# Copyright and avatars?



## YCantAngieRead

Where are we going to draw the line with photos and posting? And what about those with copyrighted material in their avatars?

Is it a matter of what photos are overtly copyrighted by news sources?


----------



## justapixel

YCantAngieRead said:


> Where are we going to draw the line with photos and posting? And what about those with copyrighted material in their avatars?
> 
> Is it a matter of what photos are overtly copyrighted by news sources?


David's post says:



> we will not allow any copyrighted or potentially copyrighted *material* to be posted on this site in full.


If you are referring to the particular post of yours I removed: You posted a screen shot of a news article, with a wire photo in the front of the written piece, partially obscuring the article. The photo and article was not owned by you - even though it was a screen shot from your computer - and so I removed it.

My understanding is David will not allow news stories or photos taken from other publications to be republished here. Yes, we let it slide for the past seven years, but due to the wishes of the current users, it's time to crack down.

There are many avatars that are of cartoons that people probably don't have the right to repost. My recommendation is to remove the ability to post avatars entirely. There is, unfortunately, no way we mods can possibly police the avatars, and we have no way of knowing who owns what photo, who created what, etc. The only solution will be not to allow them at all.

Edit: I have no idea how copyright law applies to avatars though. Guess I'll have to google.


----------



## justapixel

http://www.3m.com/meetingnetwork/presentations/pmag_copyright_criminal.html

In that article, it says that original works cited in copyright statutes are pictures, graphics, audiovisual and sound, which includes GIF, JPG and WAV.

Based on that, it would seem that avatars do fall under copyright law. I guess if you made your own cartoon, or are using your own photo, you are fine. But, you can't take anybody else's photo or picture and use it as your own.

Now, as a moderator, I have no idea who has made their own avatar and who hasn't, or who took their own photo and who hasn't. I don't even recognize what many of them are supposed to be. That's a can of worms that probably shouldn't have been opened, but now that it has, I guess David needs to decide what to do about it.

So, I'll wait for his comments.


----------



## YCantAngieRead

It does differ from copying a whole article, though. Which is why I'm curious about it. I doubt there's any danger in using something as an avatar, but it does bring up the question about where the line'll be drawn for photos.

Which I'm still curious about (completely separate from the issue yesterday, but for future reference.) I suppose the logical move would be to exclude photos that are clearly marked as copywritten.


----------



## YCantAngieRead

If it would be helpful, I did some poking around and found the rules that other forums use regarding avatars and copyright. I'd be happy to put those together and PM them to you.


----------



## justapixel

YCantAngieRead said:


> I doubt there's any danger in using something as an avatar, but it does bring up the question about where the line'll be drawn for photos.


The danger lies in how the users react. It is apparently illegal to use an avatar that you haven't created yourself.

If somebody has a Dilbert cartoon avatar, and that is reported to the copyright owner, then a lawsuit can happen.

■ ■ ■

= Directions =
1 – Transcribe the stretch of the thread on copyright and avatars from "Based on that, it" through "as your own.".
2 – Summarize the thread on copyright and avatars in two sentences.
3 – Translate this sentence from the thread on copyright and avatars into Spanish: "There is, unfortunately, no way we mods can possibly police the avatars, and we have no way of knowing who owns what photo, who created what, etc."
None of the lines that come with the thread on copyright and avatars are needed for this work.

= Information supplied =
■ ■ ■

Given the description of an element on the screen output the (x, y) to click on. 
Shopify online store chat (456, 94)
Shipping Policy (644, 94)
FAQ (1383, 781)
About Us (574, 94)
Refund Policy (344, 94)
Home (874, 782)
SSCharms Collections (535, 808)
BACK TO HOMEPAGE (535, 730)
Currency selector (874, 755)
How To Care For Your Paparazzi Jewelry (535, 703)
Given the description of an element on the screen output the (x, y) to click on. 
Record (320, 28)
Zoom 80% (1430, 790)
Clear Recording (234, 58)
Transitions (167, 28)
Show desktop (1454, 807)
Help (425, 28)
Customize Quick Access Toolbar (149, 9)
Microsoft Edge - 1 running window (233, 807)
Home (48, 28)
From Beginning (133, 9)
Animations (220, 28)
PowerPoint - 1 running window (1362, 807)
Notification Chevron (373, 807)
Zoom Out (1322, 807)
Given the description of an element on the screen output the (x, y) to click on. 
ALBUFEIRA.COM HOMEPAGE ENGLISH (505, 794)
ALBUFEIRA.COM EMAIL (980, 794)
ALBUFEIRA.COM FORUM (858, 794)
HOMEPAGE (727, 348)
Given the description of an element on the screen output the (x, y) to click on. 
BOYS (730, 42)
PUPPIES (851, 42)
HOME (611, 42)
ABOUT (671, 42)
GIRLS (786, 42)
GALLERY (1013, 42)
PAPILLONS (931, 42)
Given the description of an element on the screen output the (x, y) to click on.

■ ■ ■

= The solutions =
1 –
Based on that, it would seem that avatars do fall under copyright law. I guess if you made your own cartoon, or are using your own photo, you are fine. But, you can't take anybody else's photo or picture and use it as your own.

2 – A forum user asked where the line would be drawn on posting photos and on copyrighted material in avatars, and a moderator replied that copyrighted material may not be posted in full and recommended removing avatars entirely because the mods cannot police them. Citing an article that lists pictures and graphics among copyrighted works, the moderator concluded that avatars fall under copyright law unless users made them or took the photos themselves, and noted that a cartoon avatar reported to its copyright owner could lead to a lawsuit.

3 – Lamentablemente, no hay forma de que los moderadores podamos vigilar los avatares, y no tenemos manera de saber quién es dueño de qué foto, quién creó qué, etc.